Scanning the Collection
Once the legal details of the project were put to rest, questions about how to scan these physically unwieldy items needed to be addressed. All three publications came bound in oversized format volumes, the largest measuring 11 ½” by 17”. The earliest issues were created strictly in black and white with color covers being introduced in the Criterion in March 1940. Beyond the basic challenges of handling such large objects, specific format details created other problems. Although all three publications are considered newspapers, the majority of issues resemble magazines, printed not on newsprint but on coated paper that reflects light, making the scanning process that much more difficult. Furthermore, the pages of all three periodicals are printed in columns and consist of an amalgamation of graphics, advertisements and a variety of font types. While this format does not affect the quality of the actual scan it does make the automated searching of that scan, and the application of metadata to the information within the scan, that much more difficult—and it is this automated searching that makes the Jewish Newspaper Project valuable to researchers, allowing keyword searches across thousands of unindexed articles.
Scanning the microfilm images posed a different set of challenges. The original microfilming was done on 35 mm film, filmed two images per frame. As luck would have it, the camera used to photograph the New York Public Library run of the Criterion had a burned out light bulb making all of the images on the left side of the frame dark from left to right. In an effort to improve image quality, an attempt was made to automatically color correct the images, however, this attempt proved unsuccessful and was abandoned.
Other problems with the collections that hindered the project included missing pages, pages that were partially cut out, large, dense text blocks with little or no border, tightly bound materials, and inconsistent dates and volume numbering. At times a supplemental issue may have been released without a date or a confusing volume and issue number. Such anomalies challenged not only the scanner operators who worked to get the best image possible from compromised materials; but they also meant that those people inputting the metadata for each scan (usually the self same scanner operators) needed to address difficult cataloging decisions in the middle of the project workflow.
Workflow
A workflow is developed for all digital projects that enter the Carnegie Mellon University Digital Library Initiative work queue. The workflow informs project members of the required steps for each project as well as the directional movement of data and materials. See Figure 1 below for the workflow process for the Jewish newspapers project.
![[figure] [figure]](/j/jahc/images/3310410.0012.10600.jpg)
Diagram of the workflow for the Pittsburgh Jewish Newspaper Project.
The workflow for The Jewish Newspapers Project shows the steps taken to transform the paper/microfilm collection into a keyword, full text searchable database. What follows is a more detailed description of that workflow starting at the point of scanning.
Digitization: Equipment and Software
Digitization of the paper collections is done on the Zeutschel Omniscan 6000 color scanner. [5] The Zeutschel Ominscan 6000 is designed to accommodate rare books in nonstandard formats, and was originally purchased for use with the Posner Memorial Collection scanning project. To scan the newspapers on the Zeutshel, we use a book cradle with glass-plate top to protect the bindings of the bound volumes. In addition, hand-made book cradles were constructed for use on those volumes that could not be opened for the full 180 degree angle. This existing scanner at Carnegie Mellon, paired with the book cradles, proved to be a good fit for the problematic, oversized and tightly bound volumes of newspapers.

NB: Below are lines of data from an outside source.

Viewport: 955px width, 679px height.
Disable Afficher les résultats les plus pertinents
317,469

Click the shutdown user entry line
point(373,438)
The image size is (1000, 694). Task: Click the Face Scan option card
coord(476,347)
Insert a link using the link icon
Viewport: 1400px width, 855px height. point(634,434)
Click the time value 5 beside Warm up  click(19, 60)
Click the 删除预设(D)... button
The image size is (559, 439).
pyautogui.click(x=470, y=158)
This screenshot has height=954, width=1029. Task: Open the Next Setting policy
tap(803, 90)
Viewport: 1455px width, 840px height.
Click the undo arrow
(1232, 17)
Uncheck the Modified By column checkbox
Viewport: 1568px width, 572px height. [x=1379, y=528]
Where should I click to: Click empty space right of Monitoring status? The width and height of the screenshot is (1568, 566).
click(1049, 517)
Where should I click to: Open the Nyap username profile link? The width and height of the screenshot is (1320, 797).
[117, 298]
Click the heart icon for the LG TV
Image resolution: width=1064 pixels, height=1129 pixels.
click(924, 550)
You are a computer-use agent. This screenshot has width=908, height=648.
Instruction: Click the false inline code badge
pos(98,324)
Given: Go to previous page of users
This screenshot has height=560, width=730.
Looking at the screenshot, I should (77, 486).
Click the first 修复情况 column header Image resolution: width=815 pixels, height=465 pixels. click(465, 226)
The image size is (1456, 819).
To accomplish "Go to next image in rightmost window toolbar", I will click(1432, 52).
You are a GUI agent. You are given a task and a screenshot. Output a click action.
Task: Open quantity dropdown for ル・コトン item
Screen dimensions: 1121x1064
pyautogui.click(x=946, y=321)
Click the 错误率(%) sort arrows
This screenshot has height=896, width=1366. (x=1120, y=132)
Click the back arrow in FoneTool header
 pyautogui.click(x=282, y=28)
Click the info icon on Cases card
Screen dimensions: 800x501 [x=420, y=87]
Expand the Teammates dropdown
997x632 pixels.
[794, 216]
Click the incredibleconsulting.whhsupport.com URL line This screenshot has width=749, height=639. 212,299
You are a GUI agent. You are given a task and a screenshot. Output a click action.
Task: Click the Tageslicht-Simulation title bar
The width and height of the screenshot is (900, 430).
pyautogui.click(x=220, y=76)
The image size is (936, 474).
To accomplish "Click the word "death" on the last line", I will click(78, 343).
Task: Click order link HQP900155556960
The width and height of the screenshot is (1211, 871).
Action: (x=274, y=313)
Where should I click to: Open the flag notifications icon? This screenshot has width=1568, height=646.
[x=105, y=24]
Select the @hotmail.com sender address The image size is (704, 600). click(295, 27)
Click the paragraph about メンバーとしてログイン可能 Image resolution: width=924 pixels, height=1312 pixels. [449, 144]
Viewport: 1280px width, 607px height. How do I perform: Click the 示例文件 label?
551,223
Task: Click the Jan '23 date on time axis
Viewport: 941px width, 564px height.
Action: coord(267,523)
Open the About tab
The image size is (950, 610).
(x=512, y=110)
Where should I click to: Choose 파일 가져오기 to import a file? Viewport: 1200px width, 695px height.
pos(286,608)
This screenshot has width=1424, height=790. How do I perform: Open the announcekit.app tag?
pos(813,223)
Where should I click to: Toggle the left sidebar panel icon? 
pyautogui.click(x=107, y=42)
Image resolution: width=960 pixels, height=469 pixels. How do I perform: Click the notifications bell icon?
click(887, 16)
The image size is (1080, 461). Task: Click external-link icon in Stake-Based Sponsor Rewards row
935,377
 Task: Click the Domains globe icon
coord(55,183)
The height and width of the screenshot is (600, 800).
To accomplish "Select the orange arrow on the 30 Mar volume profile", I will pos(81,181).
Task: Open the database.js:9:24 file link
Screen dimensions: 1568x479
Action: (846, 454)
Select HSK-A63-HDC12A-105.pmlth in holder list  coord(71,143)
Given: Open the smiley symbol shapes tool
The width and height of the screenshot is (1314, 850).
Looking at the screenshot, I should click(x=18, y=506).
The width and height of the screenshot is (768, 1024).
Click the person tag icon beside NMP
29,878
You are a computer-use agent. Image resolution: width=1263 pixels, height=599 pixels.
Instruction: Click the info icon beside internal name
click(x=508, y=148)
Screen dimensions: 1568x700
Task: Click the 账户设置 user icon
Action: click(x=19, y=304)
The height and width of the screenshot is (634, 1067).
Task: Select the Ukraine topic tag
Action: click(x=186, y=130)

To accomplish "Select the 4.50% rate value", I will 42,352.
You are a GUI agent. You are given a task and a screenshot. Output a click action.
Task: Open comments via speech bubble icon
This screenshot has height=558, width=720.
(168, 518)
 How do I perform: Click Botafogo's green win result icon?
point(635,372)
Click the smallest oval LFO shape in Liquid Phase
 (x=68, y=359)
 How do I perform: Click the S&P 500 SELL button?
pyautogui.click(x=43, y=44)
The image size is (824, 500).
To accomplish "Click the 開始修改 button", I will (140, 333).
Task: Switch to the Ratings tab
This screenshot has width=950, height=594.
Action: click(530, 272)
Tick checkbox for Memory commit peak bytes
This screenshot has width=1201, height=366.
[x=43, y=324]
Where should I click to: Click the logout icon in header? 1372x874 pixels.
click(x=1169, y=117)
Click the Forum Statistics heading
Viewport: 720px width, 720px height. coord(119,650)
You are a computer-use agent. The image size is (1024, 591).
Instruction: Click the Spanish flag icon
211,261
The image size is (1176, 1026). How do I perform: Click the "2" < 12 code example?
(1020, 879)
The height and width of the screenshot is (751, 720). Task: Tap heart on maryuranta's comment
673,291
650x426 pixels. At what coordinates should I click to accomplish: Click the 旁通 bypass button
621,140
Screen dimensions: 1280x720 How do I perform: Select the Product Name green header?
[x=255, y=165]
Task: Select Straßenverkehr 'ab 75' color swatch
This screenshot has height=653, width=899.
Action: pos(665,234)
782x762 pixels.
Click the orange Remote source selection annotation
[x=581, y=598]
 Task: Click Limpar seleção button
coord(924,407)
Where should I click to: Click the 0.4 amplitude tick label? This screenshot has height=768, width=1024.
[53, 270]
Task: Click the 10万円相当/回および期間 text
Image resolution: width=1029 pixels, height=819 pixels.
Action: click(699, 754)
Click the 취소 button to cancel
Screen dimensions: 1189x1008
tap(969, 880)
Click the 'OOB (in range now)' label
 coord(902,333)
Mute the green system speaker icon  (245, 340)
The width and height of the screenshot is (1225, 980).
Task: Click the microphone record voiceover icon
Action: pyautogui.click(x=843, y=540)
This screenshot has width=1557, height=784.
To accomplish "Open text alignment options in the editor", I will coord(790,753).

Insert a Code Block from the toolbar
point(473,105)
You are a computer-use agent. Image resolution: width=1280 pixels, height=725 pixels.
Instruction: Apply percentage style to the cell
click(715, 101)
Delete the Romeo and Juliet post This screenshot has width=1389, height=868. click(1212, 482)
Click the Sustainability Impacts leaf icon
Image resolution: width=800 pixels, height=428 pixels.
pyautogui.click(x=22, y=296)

The hardware and platform for the scanning device changed over time. As of fall 2007 we were using a Dell Optiplex GX620 PC with Pentium D 3.20 Ghz processor with 2 GB of RAM, running Windows XP. The machine has a 21” monitor. There are two storage disks—one containing 148 GB and the other containing 225 GB of storage space.
The imaging software is Omniscan 6.03, which has contrast enhancement, color-correction, rotation, despeckle, deskew, crop and mask. The software will also remove gutter curvature and shadows. [6] The software allows the scanner operator to quickly capture images and correct flaws in image quality.
Digitization: The Process
The scanning operator begins the scanning process by creating a file folder name. (The file naming convention is described later in the article.) Each issue of all three serials within the Jewish Newspaper Project receives its own file folder. Once the file folder name is created the scanning operator begins the digitization process, scanning approximately one image every two minutes. Scanning time is slower than scanning materials from the general collection because the materials are tightly bound and often the text block goes into the gutter. The scanning operator has to be careful to get a clear image without capturing the gutter while getting all of the information found in the text block. During downtimes, lunch and at shift’s end, the scanning operator transfers the scanned image files through the network to a middleware server called Wolfpack, also described later.
The scanning operator is responsible for creating collection condition reports and sending these to the appropriate curator. The scanning operator also keeps scanning statistics on each issue in the collection and details the number of images created. Finally, and most important, the scanning operator tracks the location and movement of the source materials, in this case the three serials used in the project. This activity is critical when collaborating with librarians and archivists from other repositories who are concerned about the care and maintenance of their collections. Losing materials erodes confidence in the project team and impedes progress and, with four separate repositories involved in the project, this stewardship aspect of the scanning process is critical.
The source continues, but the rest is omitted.